A <- matrix(c(5,-3,6,2,-4,8,-2,5,-1,7,3,9), 4, 3, byrow=TRUE)
svd_result <- svd(A)
svd_result$d # Singular values
## [1] 16.07076 7.41936 3.11187
svd_result$u # U matrix
## [,1] [,2] [,3]
## [1,] -0.5046975 0.2278362 -0.3742460
## [2,] -0.5178195 0.4138180 0.7413297
## [3,] 0.1646416 -0.6063789 0.5337354
## [4,] -0.6708477 -0.6396483 -0.1596770
svd_result$v # V matrix
## [,1] [,2] [,3]
## [1,] -0.5341591 -0.17494276 -0.8270847
## [2,] 0.1490928 -0.98251336 0.1115295
## [3,] -0.8321330 -0.06373793 0.5509011
library(factoextra)
## Warning: package 'factoextra' was built under R version 4.4.3
## Loading required package: ggplot2
## Warning: package 'ggplot2' was built under R version 4.4.3
## Welcome! Want to learn more? See two factoextra-related books at https://goo.gl/ve3WBa
set.seed(321)
ss <- sample(1:50, 15)
df <- USArrests[ss, ]
df.scaled <- scale(df)
# Euclidean
dist.eucl <- dist(df.scaled, method = "euclidean")
fviz_dist(dist.eucl)
# Chebyshev
dist.cheb <- dist(df.scaled, method = "maximum")
fviz_dist(dist.cheb)
# Manhattan
dist.man <- dist(df.scaled, method = "manhattan")
fviz_dist(dist.man)
BB <- c(6.2,11.5,8.7,10.1,7.8,6.9,12.0,3.1,14.8,9.4)
PM <- c(61,73,68,70,64,60,76,49,84,71)
RTB <- c(115,138,127,123,131,120,143,95,160,128)

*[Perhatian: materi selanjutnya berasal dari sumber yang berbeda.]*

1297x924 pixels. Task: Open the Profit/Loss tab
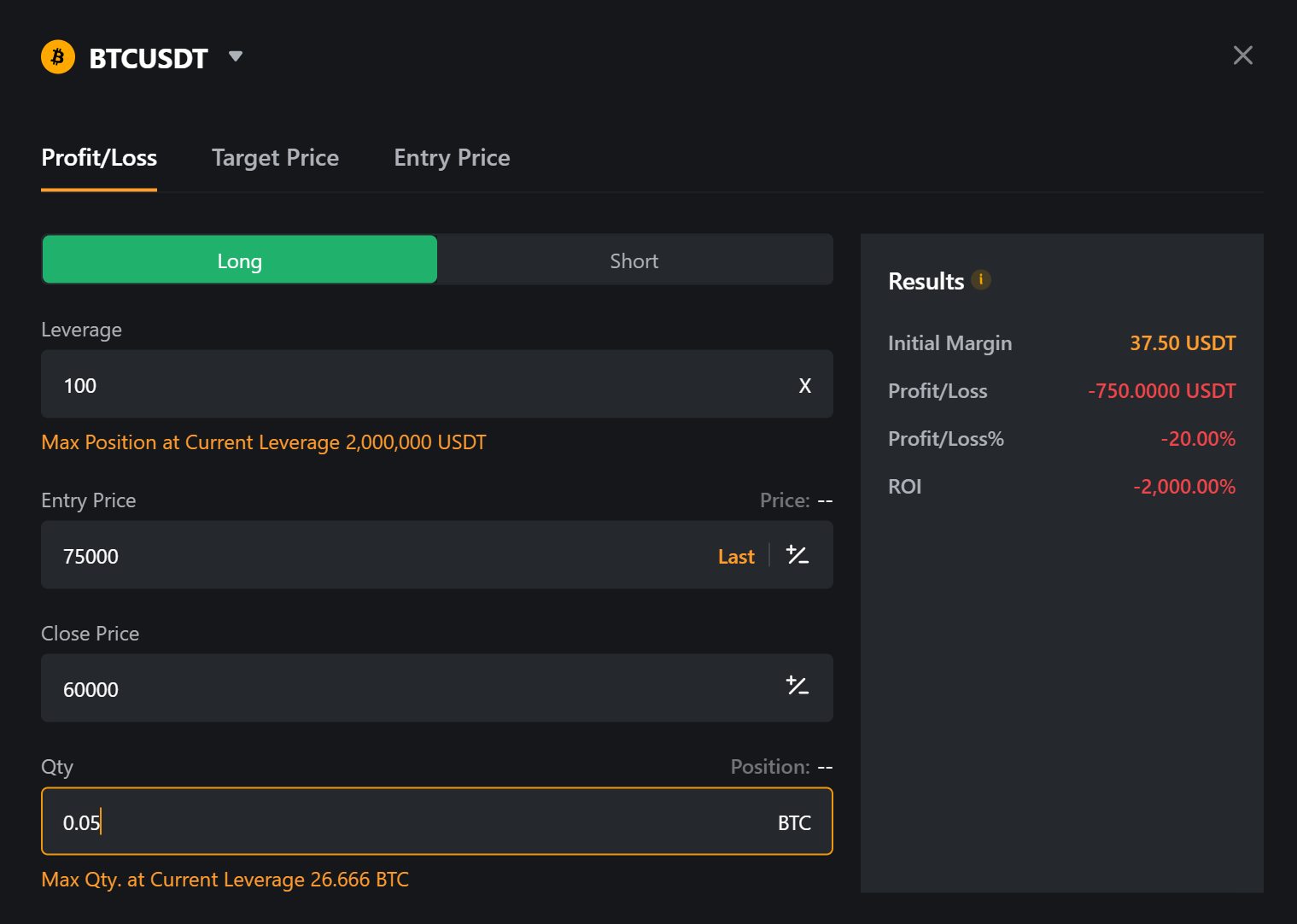tap(99, 158)
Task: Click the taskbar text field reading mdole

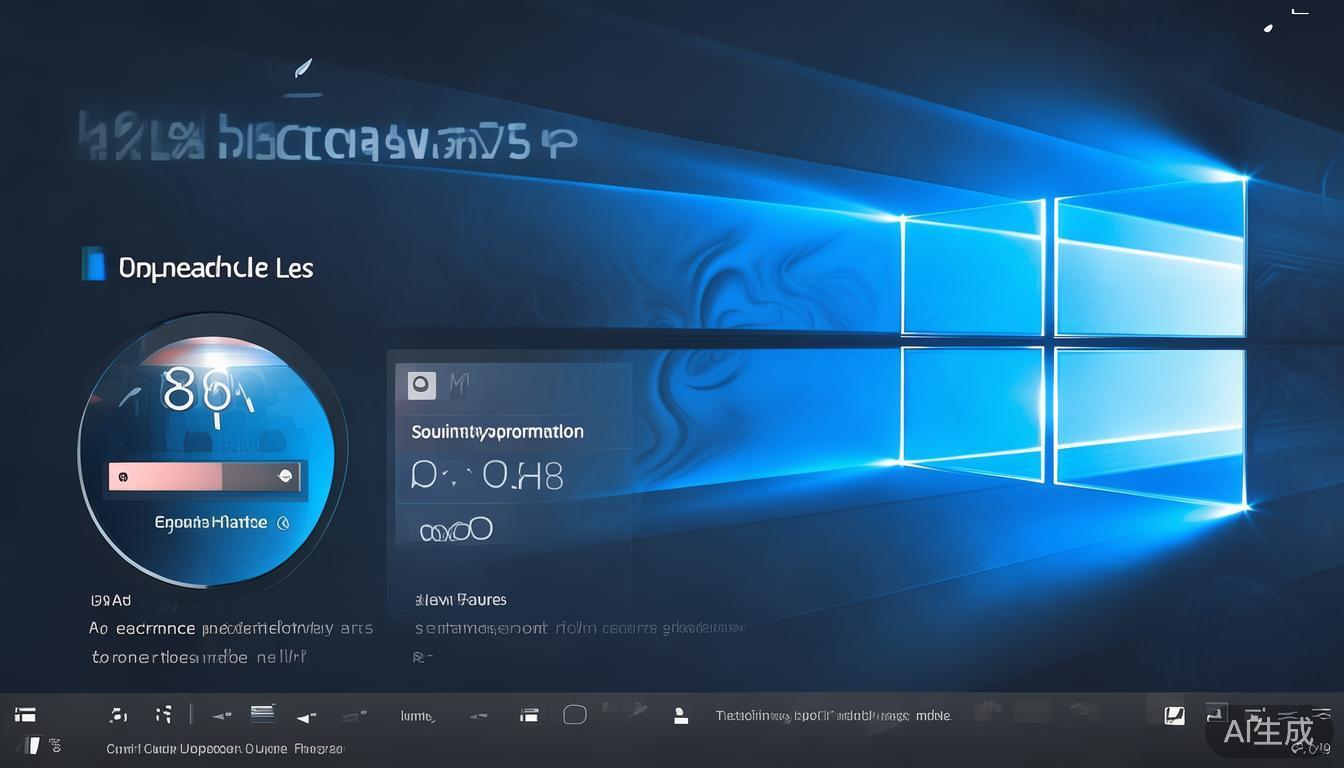Action: [x=832, y=716]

lizard <- as.matrix(cbind(BB,PM,RTB))
# Matriks Rata-Rata
vecMeans <- as.matrix(colMeans(lizard))
vecMeans
## [,1]
## BB 9.05
## PM 67.60
## RTB 128.00
# Kovarians dan Korelasi
varkov <- cov(lizard)
korel <- cor(lizard)
varkov
## BB PM RTB
## BB 10.98056 31.80000 54.96667
## PM 31.80000 94.04444 160.22222
## RTB 54.96667 160.22222 300.66667
korel
## BB PM RTB
## BB 1.0000000 0.9895743 0.9566313
## PM 0.9895743 1.0000000 0.9528259
## RTB 0.9566313 0.9528259 1.0000000
Interpretasi: Matriks rata-rata, kovarians, dan korelasi digunakan untuk memahami penyebaran dan hubungan antar variabel.